> [Page text]
--- Begin ---

The check is only for crimes against children so you can be convicted for violent crimes and pass this check.
Any entries in your criminal record will no longer appear in background checks after some time (depending on the severity of your offense). However, any offense against a child will always appear on this special background check no matter how long ago it was committed.
You have to approve that this background check is performed but if you can't produce a clean "child certificate" then you are prohibited from working with children by law.
As an expatriate American, I just hope people recognize that "America the beautiful" does exist, there's a lot to love about the country, its people, land and culture.
It's sad how that's overshadowed by their corporations, politicians, and somewhat intentionally broken system - but I choose to believe that good sense will prevail eventually, when enough people care and do something about it - as they've done time and again through history.
My brother did jail time for federal larceny, he makes six figures in the US. In fact over half my family have criminal records, and they're mostly employed, including active drug dealers.
It matters to some degree for sure but it's really overblown.
What's your point? Do you feel that after serving a sentence for such a crime, the perpetrator should not have a chance at a "normal" life? Should they live the rest of their days continually punished by society for what they did?
If so, should we instead increase the length of the sentence for such a crime? To how long?
We had someone who worked at my company that was convicted for second degree manslaughter for bludgeoning someone to death with a hammer. He was always chill around me but I think companies should have the right to decide whether or not they want to hire people with a record like that.

--- End ---

> [Data]
--- Begin ---

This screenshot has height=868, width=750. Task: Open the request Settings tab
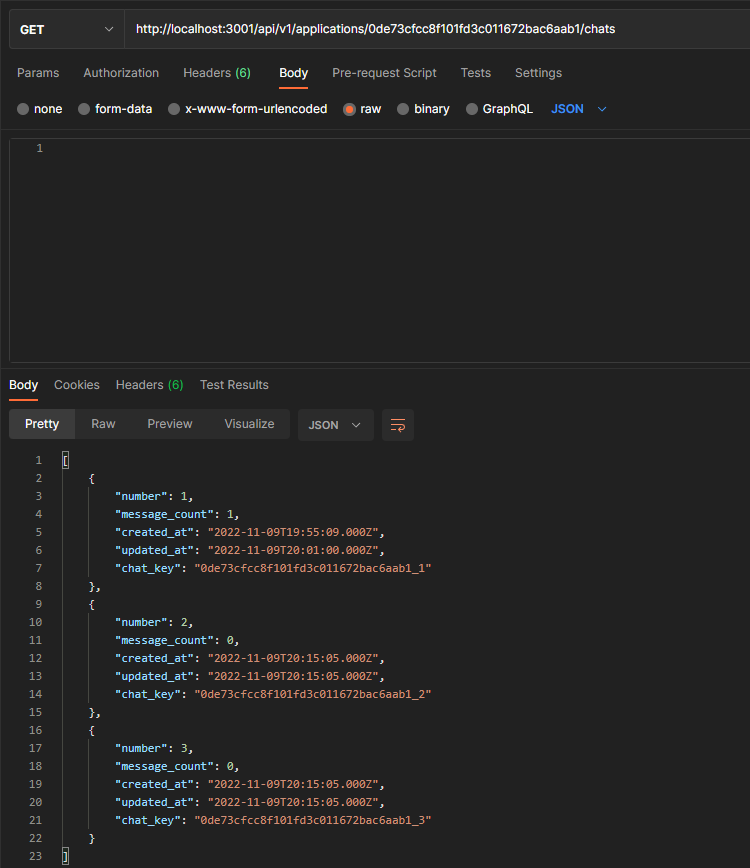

--- End ---

> [What the task requires]
Answer from the text on background checks:
1. Which crimes does the special check cover?
2. What crime did the writer's brother do jail time for?
3. What was the coworker convicted of?

> [Solved problem]
1. Only crimes against children.
2. Federal larceny.
3. Second degree manslaughter.